→ Gösterilen Metin:

Platformda bu alanda gündeme gelen iş birliği fırsatları, sadece güvenlik kapasitesini artırmakla kalmayacak, aynı zamanda AB dışı savunma iş birliklerinin de nasıl geliştirilebileceğine dair yeni modeller sunabilecek.

Tüm bu başlıklar doğrultusunda Türkiye, Balkan Barış Platformu kapsamında kolaylaştırıcı rolün ötesine geçerek sahada etkin, yön gösterici bir aktör haline gelmiş; bölgesel meselelerde ortak politika üretme kapasitesini artırırken, ekonomik, sosyal ve güvenlik boyutlarını içeren çok boyutlu bir iş birliği mimarisi oluşturuyor.

AB-Türkiye-Balkan üçgeninde yeni dinamikler

Balkan Barış Platformu'nun hayata geçirilmesi, Türkiye'nin bölgeye yönelik dış politikasında proaktif ve çok taraflı bir yaklaşıma yöneldiğinin açık bir göstergesi olduğu kadar, Avrupa Birliği-Türkiye-Balkanlar üçgeninde yeni bir diplomatik denge arayışını da beraberinde getiriyor.

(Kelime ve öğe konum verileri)
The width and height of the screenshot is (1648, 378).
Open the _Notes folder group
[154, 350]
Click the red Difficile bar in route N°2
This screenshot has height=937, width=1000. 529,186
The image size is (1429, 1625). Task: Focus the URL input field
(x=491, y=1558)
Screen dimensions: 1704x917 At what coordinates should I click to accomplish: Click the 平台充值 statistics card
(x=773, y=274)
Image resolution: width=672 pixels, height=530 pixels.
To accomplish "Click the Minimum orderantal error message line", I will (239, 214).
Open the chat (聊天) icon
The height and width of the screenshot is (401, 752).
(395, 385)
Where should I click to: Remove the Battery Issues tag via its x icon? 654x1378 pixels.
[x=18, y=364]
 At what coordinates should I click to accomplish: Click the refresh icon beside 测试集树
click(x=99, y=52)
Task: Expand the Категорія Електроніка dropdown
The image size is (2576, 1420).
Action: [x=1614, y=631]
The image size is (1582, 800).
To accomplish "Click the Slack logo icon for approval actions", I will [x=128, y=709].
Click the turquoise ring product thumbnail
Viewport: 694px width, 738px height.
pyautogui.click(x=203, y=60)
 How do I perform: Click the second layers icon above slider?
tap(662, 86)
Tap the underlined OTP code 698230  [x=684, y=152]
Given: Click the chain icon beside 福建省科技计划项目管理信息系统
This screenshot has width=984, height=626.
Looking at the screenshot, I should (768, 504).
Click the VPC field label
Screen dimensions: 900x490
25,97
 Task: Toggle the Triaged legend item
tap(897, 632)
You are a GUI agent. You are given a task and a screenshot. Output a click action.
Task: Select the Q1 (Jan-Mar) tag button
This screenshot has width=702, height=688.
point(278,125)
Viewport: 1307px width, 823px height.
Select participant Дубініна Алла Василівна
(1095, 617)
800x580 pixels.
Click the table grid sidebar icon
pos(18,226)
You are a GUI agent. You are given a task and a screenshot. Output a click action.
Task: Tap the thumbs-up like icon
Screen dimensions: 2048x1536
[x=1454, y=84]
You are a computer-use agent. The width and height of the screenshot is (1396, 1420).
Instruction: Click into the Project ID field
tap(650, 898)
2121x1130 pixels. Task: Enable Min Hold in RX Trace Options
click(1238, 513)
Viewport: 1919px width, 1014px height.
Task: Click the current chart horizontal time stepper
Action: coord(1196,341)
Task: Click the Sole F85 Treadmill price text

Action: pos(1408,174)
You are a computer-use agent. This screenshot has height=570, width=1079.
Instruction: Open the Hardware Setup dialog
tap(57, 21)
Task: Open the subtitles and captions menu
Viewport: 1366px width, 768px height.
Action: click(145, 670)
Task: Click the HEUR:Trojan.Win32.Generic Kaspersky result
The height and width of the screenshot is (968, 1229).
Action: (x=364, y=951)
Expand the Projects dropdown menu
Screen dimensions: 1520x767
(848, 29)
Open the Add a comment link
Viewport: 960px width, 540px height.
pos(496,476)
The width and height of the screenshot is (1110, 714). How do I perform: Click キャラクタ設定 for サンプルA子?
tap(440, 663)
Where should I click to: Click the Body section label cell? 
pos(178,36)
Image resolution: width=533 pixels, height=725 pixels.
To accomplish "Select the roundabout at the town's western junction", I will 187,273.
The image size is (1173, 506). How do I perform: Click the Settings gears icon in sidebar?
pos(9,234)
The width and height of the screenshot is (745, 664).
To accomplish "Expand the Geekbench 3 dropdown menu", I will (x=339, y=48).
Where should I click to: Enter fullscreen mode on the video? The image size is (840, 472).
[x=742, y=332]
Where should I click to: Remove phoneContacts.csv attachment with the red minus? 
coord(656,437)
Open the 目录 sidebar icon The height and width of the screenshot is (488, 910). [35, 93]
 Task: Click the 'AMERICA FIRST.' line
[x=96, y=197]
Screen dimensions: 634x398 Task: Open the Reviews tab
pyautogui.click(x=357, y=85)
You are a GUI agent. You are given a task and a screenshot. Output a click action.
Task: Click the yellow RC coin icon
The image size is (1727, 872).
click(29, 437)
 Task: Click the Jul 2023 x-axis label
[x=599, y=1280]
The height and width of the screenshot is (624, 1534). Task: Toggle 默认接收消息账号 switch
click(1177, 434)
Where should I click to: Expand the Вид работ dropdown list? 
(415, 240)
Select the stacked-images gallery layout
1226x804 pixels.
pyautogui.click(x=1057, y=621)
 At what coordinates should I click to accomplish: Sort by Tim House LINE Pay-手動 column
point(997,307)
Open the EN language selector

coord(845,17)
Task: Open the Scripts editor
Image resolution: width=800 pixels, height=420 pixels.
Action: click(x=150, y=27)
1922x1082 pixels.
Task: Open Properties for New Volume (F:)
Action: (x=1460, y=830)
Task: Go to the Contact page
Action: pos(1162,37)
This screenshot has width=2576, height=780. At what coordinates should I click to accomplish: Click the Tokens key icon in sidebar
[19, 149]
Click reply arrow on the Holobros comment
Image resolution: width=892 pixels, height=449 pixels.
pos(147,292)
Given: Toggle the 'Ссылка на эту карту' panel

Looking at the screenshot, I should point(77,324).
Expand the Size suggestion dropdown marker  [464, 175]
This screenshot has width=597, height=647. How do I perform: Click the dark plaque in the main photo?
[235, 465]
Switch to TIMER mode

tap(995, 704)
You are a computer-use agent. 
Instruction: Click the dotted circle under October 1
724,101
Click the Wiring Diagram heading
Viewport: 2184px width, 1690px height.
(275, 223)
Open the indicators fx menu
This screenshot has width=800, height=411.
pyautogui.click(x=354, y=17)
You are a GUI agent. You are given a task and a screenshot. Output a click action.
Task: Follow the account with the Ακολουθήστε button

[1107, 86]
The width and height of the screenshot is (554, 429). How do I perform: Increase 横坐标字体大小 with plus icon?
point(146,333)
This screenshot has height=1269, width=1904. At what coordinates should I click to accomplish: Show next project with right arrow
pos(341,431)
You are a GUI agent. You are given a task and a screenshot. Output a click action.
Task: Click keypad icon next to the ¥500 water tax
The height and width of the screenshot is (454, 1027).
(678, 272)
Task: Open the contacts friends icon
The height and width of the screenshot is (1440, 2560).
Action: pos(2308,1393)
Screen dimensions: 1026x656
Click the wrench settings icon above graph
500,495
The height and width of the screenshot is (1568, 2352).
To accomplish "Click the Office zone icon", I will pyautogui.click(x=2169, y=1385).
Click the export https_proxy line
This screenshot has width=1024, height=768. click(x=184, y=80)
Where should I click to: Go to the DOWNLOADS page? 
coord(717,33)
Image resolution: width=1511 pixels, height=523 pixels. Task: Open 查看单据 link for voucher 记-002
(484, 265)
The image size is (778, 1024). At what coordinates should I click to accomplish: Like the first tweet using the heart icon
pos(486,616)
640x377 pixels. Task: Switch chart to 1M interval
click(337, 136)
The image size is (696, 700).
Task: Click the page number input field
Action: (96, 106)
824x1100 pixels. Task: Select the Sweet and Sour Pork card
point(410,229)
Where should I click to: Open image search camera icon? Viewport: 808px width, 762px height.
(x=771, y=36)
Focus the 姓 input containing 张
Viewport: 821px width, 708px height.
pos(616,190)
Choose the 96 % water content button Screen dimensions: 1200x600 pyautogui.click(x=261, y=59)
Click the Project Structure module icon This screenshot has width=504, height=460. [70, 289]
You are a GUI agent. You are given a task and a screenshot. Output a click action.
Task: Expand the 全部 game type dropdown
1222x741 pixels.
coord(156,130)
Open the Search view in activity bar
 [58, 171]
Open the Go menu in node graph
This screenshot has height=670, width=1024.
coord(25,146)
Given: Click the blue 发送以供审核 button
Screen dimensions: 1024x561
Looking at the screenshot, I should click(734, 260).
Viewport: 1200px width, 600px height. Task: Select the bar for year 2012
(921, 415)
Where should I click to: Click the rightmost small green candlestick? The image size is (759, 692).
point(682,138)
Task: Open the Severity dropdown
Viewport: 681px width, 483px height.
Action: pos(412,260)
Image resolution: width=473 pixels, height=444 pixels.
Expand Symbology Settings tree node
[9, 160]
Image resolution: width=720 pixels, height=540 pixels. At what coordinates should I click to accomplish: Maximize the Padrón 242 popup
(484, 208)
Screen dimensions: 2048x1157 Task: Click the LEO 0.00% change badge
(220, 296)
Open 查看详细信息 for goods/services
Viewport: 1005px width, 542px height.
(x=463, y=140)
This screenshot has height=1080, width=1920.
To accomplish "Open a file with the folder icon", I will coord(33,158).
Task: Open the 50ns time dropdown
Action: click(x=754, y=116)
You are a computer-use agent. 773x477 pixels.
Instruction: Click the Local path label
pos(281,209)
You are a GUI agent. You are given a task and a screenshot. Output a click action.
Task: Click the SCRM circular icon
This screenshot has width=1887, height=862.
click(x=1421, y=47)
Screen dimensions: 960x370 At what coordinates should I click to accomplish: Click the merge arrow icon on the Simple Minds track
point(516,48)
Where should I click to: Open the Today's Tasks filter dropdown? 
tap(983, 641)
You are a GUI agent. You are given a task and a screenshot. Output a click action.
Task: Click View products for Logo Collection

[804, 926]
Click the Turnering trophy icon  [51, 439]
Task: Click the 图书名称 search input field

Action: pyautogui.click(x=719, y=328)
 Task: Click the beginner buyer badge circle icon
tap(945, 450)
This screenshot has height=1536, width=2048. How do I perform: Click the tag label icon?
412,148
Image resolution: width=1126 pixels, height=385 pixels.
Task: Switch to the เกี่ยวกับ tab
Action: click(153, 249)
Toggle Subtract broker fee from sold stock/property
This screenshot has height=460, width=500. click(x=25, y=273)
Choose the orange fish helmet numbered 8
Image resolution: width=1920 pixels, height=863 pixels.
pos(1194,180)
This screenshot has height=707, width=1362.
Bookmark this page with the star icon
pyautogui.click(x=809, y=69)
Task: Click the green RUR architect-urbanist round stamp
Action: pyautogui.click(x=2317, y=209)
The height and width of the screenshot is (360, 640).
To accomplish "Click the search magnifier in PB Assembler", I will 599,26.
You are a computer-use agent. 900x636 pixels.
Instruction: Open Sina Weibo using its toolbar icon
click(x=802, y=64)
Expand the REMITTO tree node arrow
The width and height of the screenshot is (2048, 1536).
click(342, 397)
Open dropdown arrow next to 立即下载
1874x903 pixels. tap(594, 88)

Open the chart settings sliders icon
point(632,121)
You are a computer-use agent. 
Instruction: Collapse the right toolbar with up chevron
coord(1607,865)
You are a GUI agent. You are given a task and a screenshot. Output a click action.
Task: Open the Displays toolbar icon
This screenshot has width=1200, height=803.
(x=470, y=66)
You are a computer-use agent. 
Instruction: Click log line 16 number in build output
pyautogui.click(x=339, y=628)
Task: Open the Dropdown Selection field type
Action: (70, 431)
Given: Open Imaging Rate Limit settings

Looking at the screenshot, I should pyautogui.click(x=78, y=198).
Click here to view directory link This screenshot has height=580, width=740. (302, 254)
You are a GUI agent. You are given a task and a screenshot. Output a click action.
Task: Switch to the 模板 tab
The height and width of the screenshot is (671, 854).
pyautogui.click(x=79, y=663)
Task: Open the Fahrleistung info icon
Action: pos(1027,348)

→ Alıştırma 1: Balkan Barış Platformu hakkındaki metne göre Türkiye, platform kapsamında hangi rolün ötesine geçmiştir?
→ Alıştırma 2: Balkan Barış Platformu hakkındaki metinde "Platformda bu alanda" sözleriyle başlayıp "birliği mimarisi oluşturuyor." sözlerine kadar süren bölümü hiçbir değişiklik yapmadan yazın.
→ Alıştırma 3: Balkan Barış Platformu hakkındaki metni kaldığı yerden sürdürün.

→ Yanıt 1: Kolaylaştırıcı rolün ötesine geçmiştir.

→ Yanıt 2:
Platformda bu alanda gündeme gelen iş birliği fırsatları, sadece güvenlik kapasitesini artırmakla kalmayacak, aynı zamanda AB dışı savunma iş birliklerinin de nasıl geliştirilebileceğine dair yeni modeller sunabilecek.

Tüm bu başlıklar doğrultusunda Türkiye, Balkan Barış Platformu kapsamında kolaylaştırıcı rolün ötesine geçerek sahada etkin, yön gösterici bir aktör haline gelmiş; bölgesel meselelerde ortak politika üretme kapasitesini artırırken, ekonomik, sosyal ve güvenlik boyutlarını içeren çok boyutlu bir iş birliği mimarisi oluşturuyor.

→ Yanıt 3:
Türkiye'nin bu inisiyatifi, bazı AB çevrelerinde temkinli bir yaklaşım hatta örtük bir kuşku ile karşılanıyor. Mevcut tutumun temelinde, Brüksel'in uzun süredir Batı Balkanlar'da reform süreçlerinin yönlendiricisi, kalkınma gündeminin belirleyicisi ve en nihayetinde nihai hedef olan üyeliğin sağlayıcısı olarak "tek meşru koordinatör" rolünü üstlenmiş olması yatıyor. Bu çerçevede, AB dışı herhangi bir aktörün, üstelik bölgeye tarihsel bağlarla bağlı güçlü bir ülke olan Türkiye'nin, diplomatik bir platform oluşturması bazı AB ülkelerinde stratejik rekabet endişesine neden olabiliyor. Lakin Türkiye, bu platformun AB'ye alternatif bir yapı olmadığını, aksine AB'nin bölgedeki varlığını ve etkisini destekleyici, tamamlayıcı bir girişim olduğunu açık bir şekilde ortaya koyuyor.

Dışişleri Bakanı Fidan'ın platformun ilk toplantısının ardından yaptığı açıklamalarda, AB üyelik süreçlerinin halen Batı Balkan ülkeleri için temel stratejik öncelik olduğunu vurgulaması ve platformun bu hedefi destekleyici bir işlev üstleneceğini ifade etmesi, Türkiye'nin pozisyonunu netleştiriyor.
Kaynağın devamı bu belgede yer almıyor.